Squad (which may change before the cup given injuries, form, and coaching choices—teams mentioned are subject to change given transfers): Goalkeepers—Thibaut Courtois, (Real Madrid), Koen Casteels, (Wolfsburg), Simon Mignolet, (Club Brugge), and Matz Sels, (Racing Strasbourg); Defenders—Dedryck Boyata, (Club Brugge), Timothy Castagne, (Leicester), Wout Faes, (Leicester), Thomas Meunier, (Borussia Dortmund), Arthur Theate, (Rennes), Jan Vertonghen, (Anderlecht), Toby Alderweireld, (Antwerp), Jason Denayer, (Unattached), Brandon Mechele, (Club Brugge), and Zeno Debast, (Anderlecht); Midfielders— Kevin De Bruyne, (Manchester City), Charles De Ketelaere, (AC Milan), Leander Dendocker, (Aston Villa), Eden Hazard, (Real Madrid), Thorgan Hazard, (Borussia Dortmund), Alexis Saelemaekers, (AC Milan), Amadou Onana, (Everton), Hans Vanaken, (Club Brugge), Axel Witsel, (Atletico Madrid), Youri Tielemans, (Leicester City), and Leandro Trossard, (Brighton); Strikers—Dries Mertens, (Galatasaray), Yannick Carrasco, (Atletico Madrid), Dodi Lukebakio, (Hertha Berlin), Lois Openda, (Lens), and Michy Batshuayi, (Fenerbahce).
Path to Qatar
Belgium were placed in Group E of UEFA World Cup qualifying and punched their ticket directly to Qatar by topping the group—consisting of Wales, Estonia, Belarus, and the Czech Republic—without a loss and with a +19-goal differential.
Tactics
Belgium’s Spanish Coach, Roberto Martinez, has not been able to routinely make successful strategic determinations let alone astute half-time modifications, but Belgium, playing a 3-4-3 when all of its stars are healthy and in form are a beautiful team to behold. It will be important to their hopes of making a deep run in Qatar for the top players to be ready as their aging replacements are not at the same level and would render this a B-level team instead of the A team they are with all cylinders functioning.
Top Players
The team is one for the ages—midfield magician Kevin de Bruyne leads a squad with the likes of strikers Romelu Lukaku and Eden Hazard, Thibault Courtois in goal (perhaps the best keeper in the world right now), defenders Toby Alderweireld, Jan Vertonghen, and Thomas Meunier, and midfielders Axel Witsel, Youri Tielemans, Dries Mertens, Thorgan Hazard, and Yannick Carrasco. Though some of these players probably peaked in the 2018 World Cup, quite a few are still in their prime or just about to be slightly over. If they can jointly reach the cup in their best forms this team will be one of the favorites in Qatar.

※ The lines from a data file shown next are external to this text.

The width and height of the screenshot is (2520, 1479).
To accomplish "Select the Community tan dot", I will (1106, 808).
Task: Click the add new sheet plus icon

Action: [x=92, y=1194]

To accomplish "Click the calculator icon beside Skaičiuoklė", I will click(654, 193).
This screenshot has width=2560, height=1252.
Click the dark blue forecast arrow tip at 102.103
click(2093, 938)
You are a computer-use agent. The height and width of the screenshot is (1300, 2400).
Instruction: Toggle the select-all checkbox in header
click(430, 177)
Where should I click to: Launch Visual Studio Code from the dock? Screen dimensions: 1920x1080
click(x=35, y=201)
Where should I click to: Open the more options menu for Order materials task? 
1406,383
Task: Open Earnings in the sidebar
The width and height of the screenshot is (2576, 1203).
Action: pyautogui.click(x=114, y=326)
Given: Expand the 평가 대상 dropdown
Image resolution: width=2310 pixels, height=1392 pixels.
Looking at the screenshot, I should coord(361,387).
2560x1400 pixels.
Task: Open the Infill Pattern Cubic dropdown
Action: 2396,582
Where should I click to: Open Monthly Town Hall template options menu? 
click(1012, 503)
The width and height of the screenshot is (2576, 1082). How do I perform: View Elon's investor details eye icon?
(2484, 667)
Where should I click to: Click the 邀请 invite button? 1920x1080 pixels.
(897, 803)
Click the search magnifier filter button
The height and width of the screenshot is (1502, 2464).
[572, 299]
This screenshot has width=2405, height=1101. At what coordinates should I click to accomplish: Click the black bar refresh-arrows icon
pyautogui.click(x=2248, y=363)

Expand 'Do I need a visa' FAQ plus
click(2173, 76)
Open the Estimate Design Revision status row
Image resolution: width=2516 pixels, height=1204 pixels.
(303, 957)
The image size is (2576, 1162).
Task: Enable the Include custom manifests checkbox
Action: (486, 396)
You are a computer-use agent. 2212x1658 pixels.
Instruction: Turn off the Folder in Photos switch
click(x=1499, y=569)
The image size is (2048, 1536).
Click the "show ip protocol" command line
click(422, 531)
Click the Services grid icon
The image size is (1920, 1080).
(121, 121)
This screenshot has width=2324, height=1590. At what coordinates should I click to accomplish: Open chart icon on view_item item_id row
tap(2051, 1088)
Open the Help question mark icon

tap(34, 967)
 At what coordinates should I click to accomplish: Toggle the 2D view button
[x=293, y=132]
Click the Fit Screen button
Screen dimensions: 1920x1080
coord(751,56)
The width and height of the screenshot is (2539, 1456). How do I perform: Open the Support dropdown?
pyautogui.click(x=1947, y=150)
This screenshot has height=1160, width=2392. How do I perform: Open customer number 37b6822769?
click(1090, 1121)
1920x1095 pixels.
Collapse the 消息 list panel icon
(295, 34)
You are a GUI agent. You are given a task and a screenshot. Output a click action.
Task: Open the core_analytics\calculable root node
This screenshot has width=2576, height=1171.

Group and Tourney Prospects
The problem with Belgium has been the same for the past two Euros and World Cups—despite having on paper one of the best teams in the world they always underperform. Whether it be coach Martinez putting together a misguided game plan or simply not reacting successfully to in-game occurrences, or star players not being in form or health at critical junctures, or playing poorly in the crucial match, the star-crossed team has yet performed almost to expectations—coming in sixth overall in 2014 and third overall in 2018, defeating England at the Group Stage and in the Third-Place game and Brazil in the quarterfinals in Russia.
Though advancing from their group seems a foregone conclusion, Belgium’s second test, after group-mate Croatia, will be against either Spain or Germany in the Round of 16, and that will be their make-or-break moment. If they can win that match convincingly then they have a chance to run the table. But, even then, they would likely have to defeat Portugal, France, and Brazil in successive matches to lift the cup and that prospect, even for Belgium at its highest level, would seem be a reach too far.